Repetitive fusion and fission cycles are required for good mixing of inner membrane proteins. (a) Dual-colour super-resolution imaging of fused mitochondria with differently labelled OXPHOS complexes (CI-EGFP + CII-mRFP) after few (early state) and frequent (intermediate and late states) fusion and fission events. In short, two stable cell lines expressing OXPHOS complex I fused to monomeric EGFP (CI-EGFP) and complex II fused to monomeric RFP (CII-mRFP), respectively, were co-plated and cell fusion was induced by PEG treatment.

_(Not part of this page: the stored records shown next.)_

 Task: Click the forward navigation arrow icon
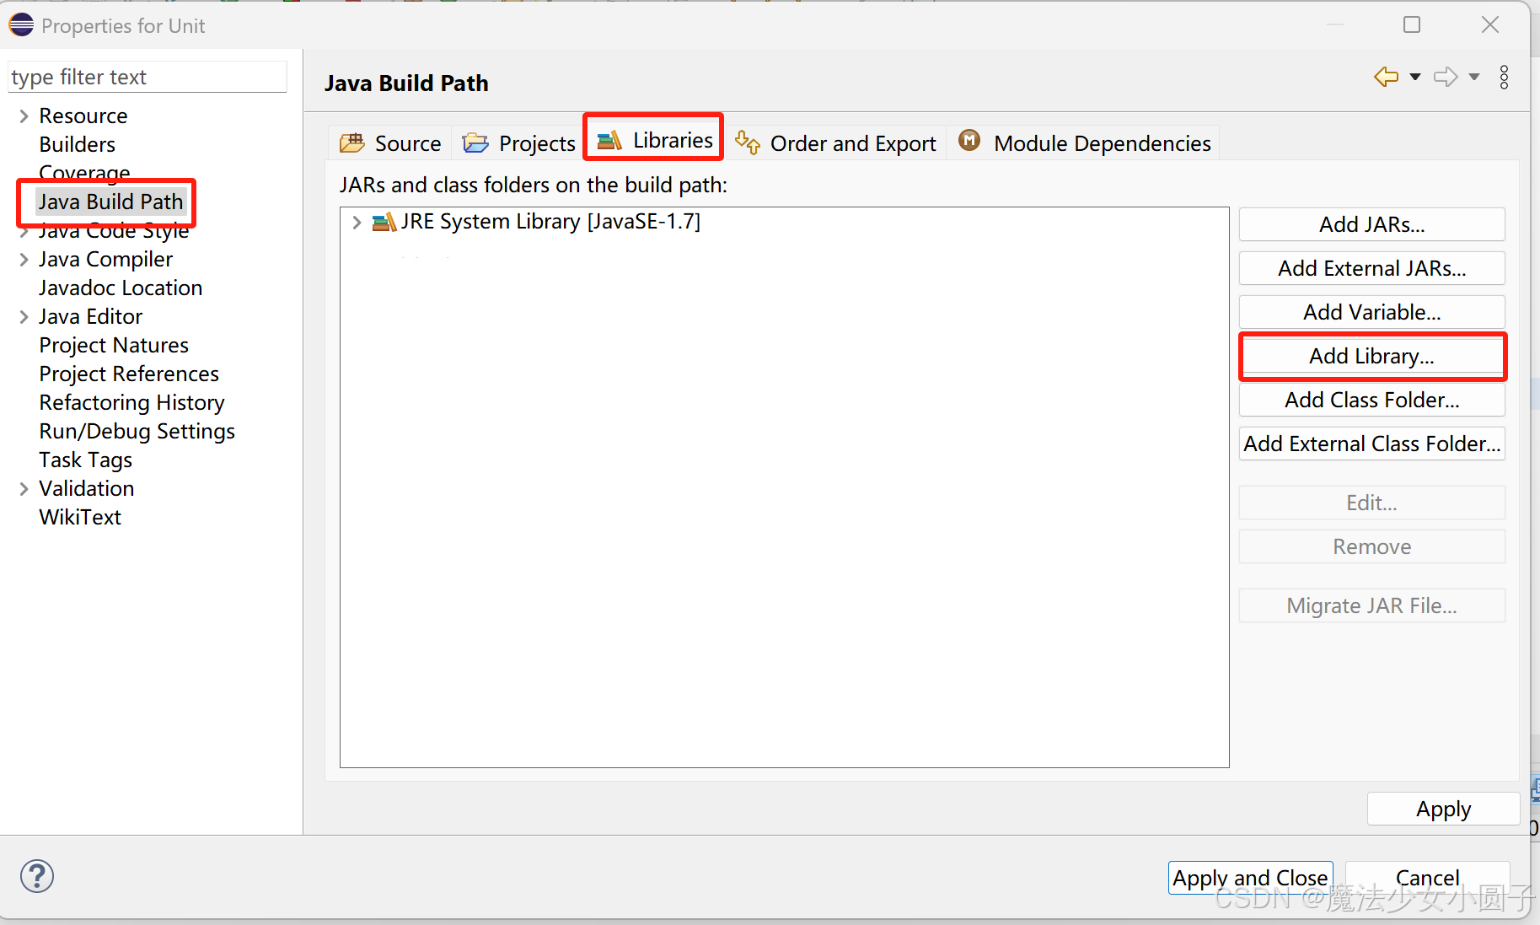coord(1445,77)
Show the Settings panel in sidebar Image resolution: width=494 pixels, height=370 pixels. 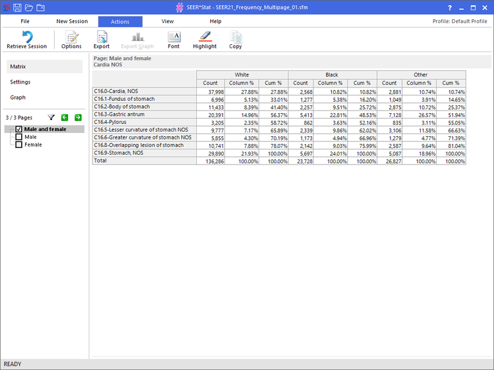[x=20, y=82]
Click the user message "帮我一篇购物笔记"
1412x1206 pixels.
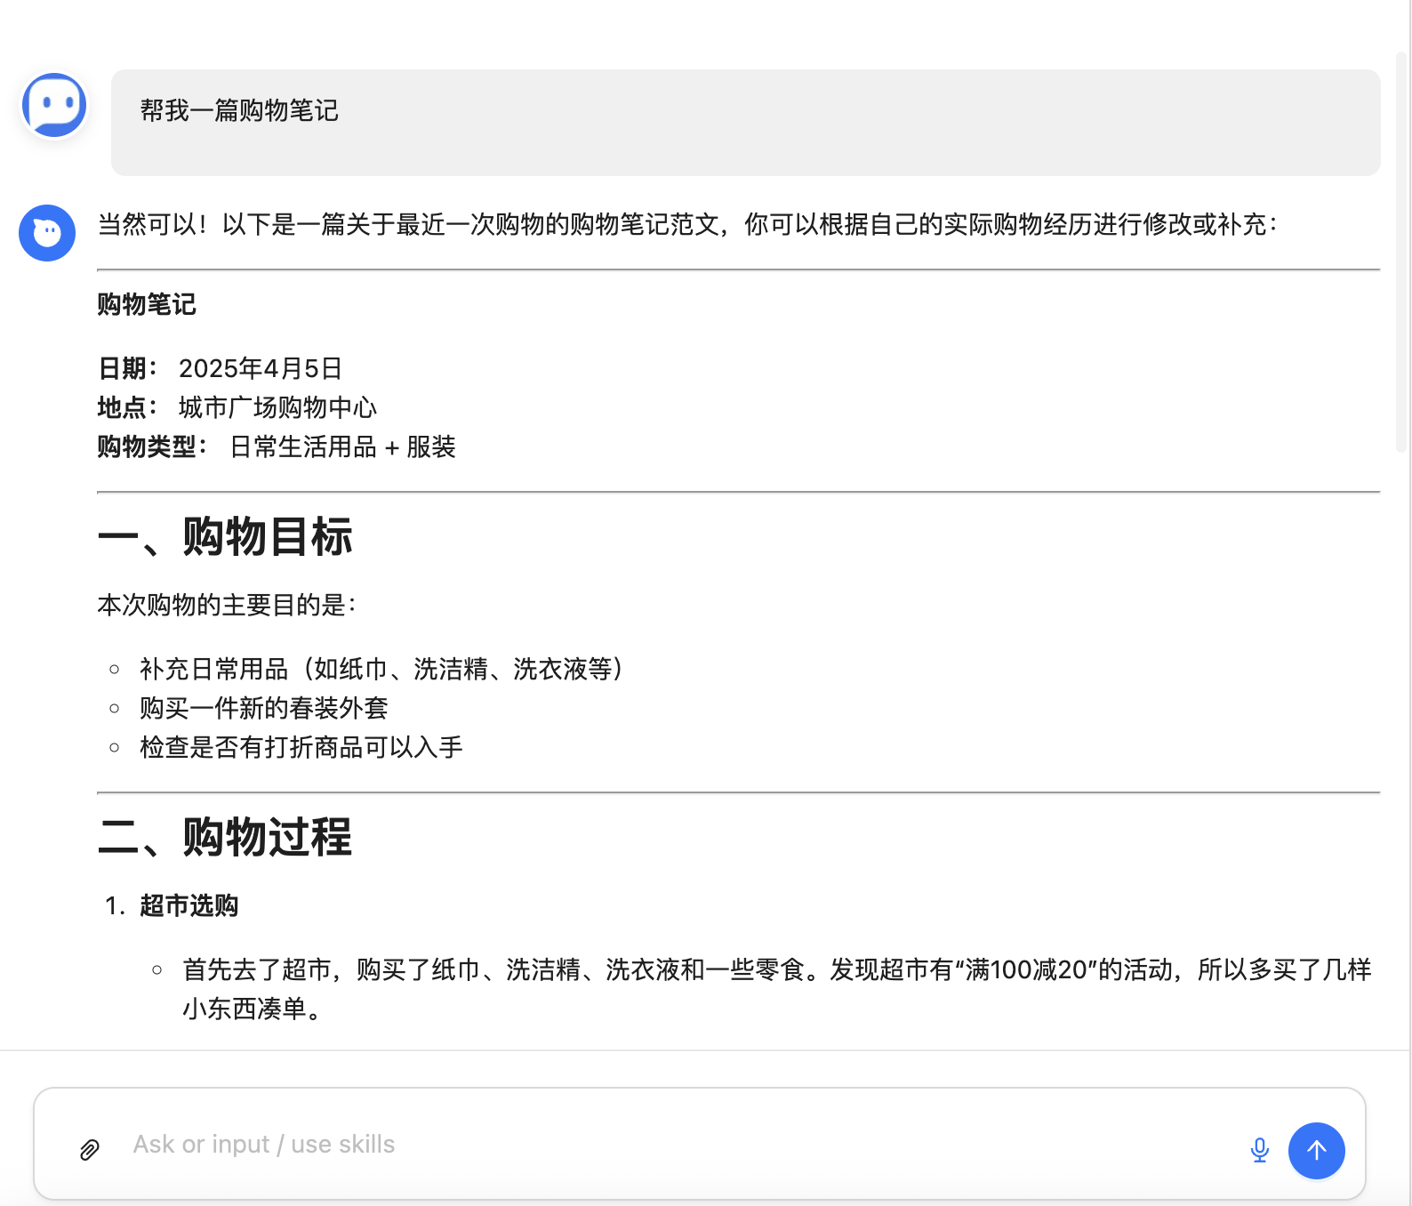239,111
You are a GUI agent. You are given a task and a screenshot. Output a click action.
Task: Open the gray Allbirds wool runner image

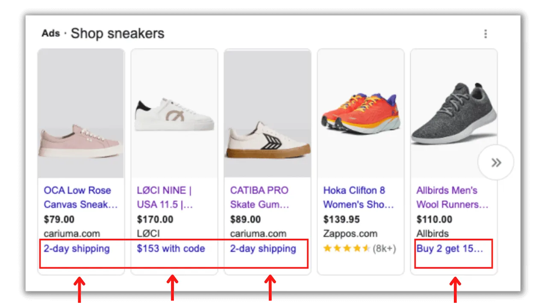click(454, 113)
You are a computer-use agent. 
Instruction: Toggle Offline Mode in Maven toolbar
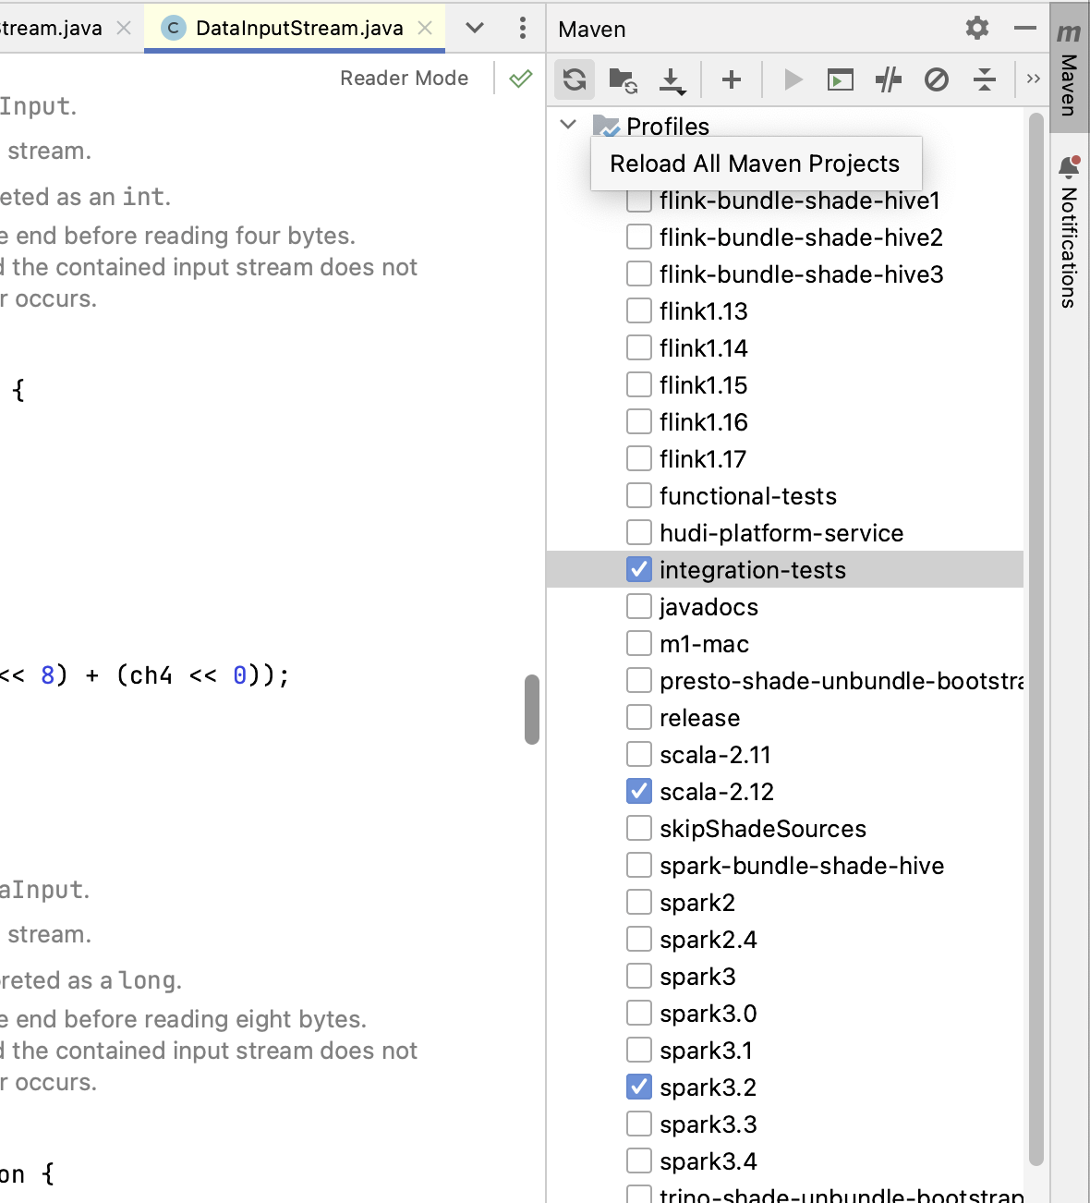889,80
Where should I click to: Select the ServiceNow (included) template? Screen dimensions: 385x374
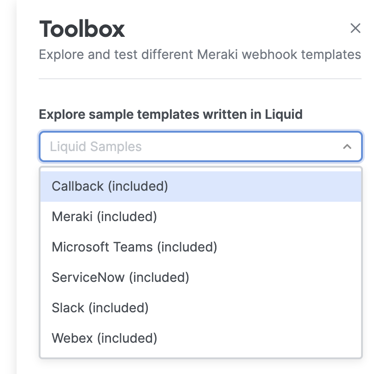coord(201,277)
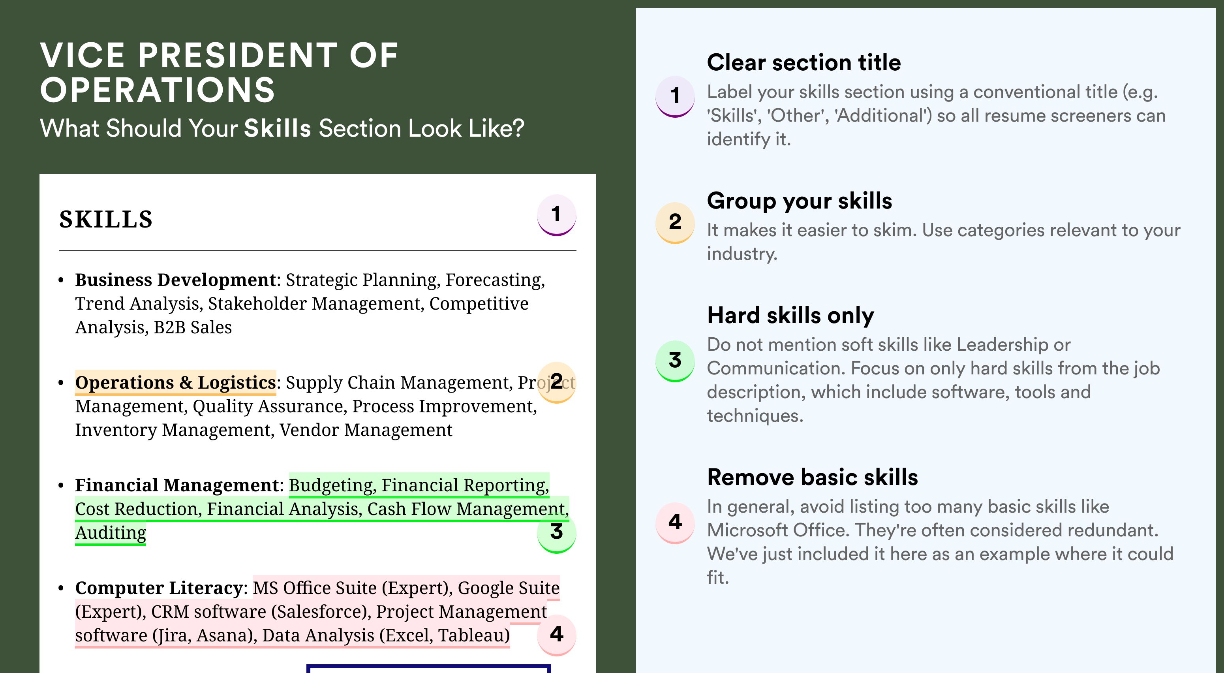Select the green 3 badge next to Hard skills only
The image size is (1224, 673).
coord(675,361)
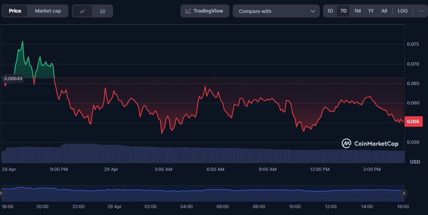Click the left handle of the range navigator
Viewport: 428px width, 215px height.
pyautogui.click(x=2, y=192)
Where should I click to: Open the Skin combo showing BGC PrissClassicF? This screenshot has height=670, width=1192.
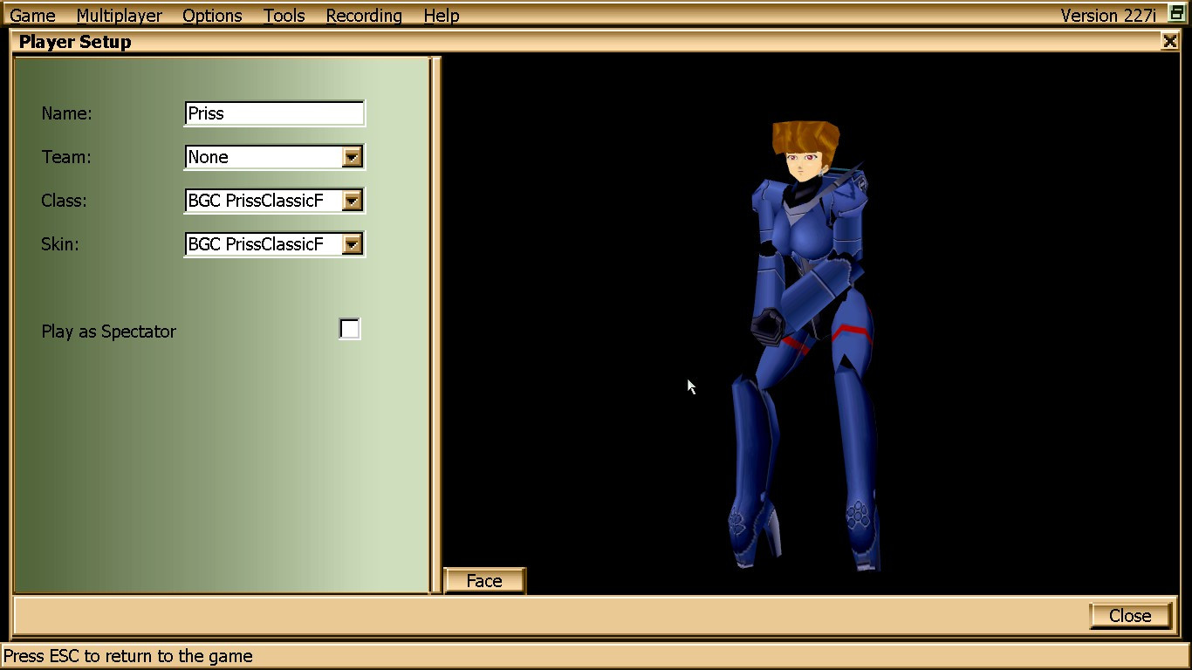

Owing to ongoing mitochondrial dynamics, mitochondria in the syncytium fused and divided frequently and mitochondria with a hybrid composition were generated. The yellow arrowheads and colour, respectively, show co-localization of OXPHOS complexes of different origin. (b) Schematic model of the sequence of events eventually generating well-mixed mitochondria. Scale bars, 300 nm (a), 100 nm (b). Adapted with permission from Wilkens et al. [39]. (Online version in colour.)

Figure 3.

Mitochondrial nucleoids marked by TFAM display remote spreading throughout the chondriom. (a) mtDNA and TFAM localize in similar foci patterns: mtDNA (stained with picogreen) and TFAM-GFP in mitochondria (stained with MitoTracker Red). (b) TFAM/nucleoids from a photo-activated (pa) area show very little dynamics within a single cell during 20 min. (c) Spreading of OXPHOS complex I and TFAM from photo-activated areas in comparison. TFAM*: control measurement in fragmented mitochondria (fragmentation was induced by bacterial contamination). Scale bar, 3 µm (a), 10 µm (b). (Online version in colour.)

Figure 4.

Putative spatio-temporal organization of nucleoids in microcompartments. (a) TEM micrograph of mammalian HeLa mitochondria. (b) Trajectory map of TFAM-Halo/TMR (see electronic supplementary material, Materials and methods) in a single mitochondrion of the same type. The detailed view at the bottom (b′) shows a putative microcompartment explored by three TFAM molecules (magenta, cyan, brown trajectories). (c) Comparison of ultra-structural and dynamics defined microcompartments, respectively, resolved by EM (matrix) and tracking and localization microscopy [38] (TFAM). (d) Apparent diffusion coefficients of the mobile fractions of TFAM, OXPHOS complex IV, mitofilin (IMMT) and mitochondrial matrix processing peptidase (MPP). Mean values from at least two independent measurements, including 12 cells, 50 mitochondria and more than a thousand individual trajectories are depicted (ANOVA significance test; letters indicate significance levels p ≤ 0.05 for a,a′–b; p ≤ 0.001 for a–d). Scale bar, 300 nm (a,b). TEM micrograph courtesy of Verena Wilkens.

Figure 5.

The organelle control theory predicts a ‘leaky link’ between genotype and phenotype [35]. The tight spatial organization of cristae combined with their microcompartment character leads automatically to such a connection, because the diffusion of mRNAs and proteins synthesized by different nucleoids, N, is impeded by these structures.

Figure 6.

Genotype–phenotype linkage as the critical parameter to eliminate dominant negative mtDNA. (a) Mitochondria with wild-type mtDNA can undergo (spontaneous or induced) depolarization, but recovery followed by fusion brings them back into the dynamic mitochondrial network. (b) In a very leaky link, the presence of mutant next to wild-type mtDNA in the same mitochondrion would allow intramitochondrial functional complementation. As long as the decrease of proton motive force (pmf) and membrane potential, respectively, is not too harsh, elimination by mitophagy will not work and mutant mtDNA can escape the quality control. This spares biomaterial on cost on stringency. (c) In a less leaky link, with closer genotype-phenotype coupling, fission can generate fragments with low pmf, unable to fuse again, prone to be eliminated by mitophagosomes.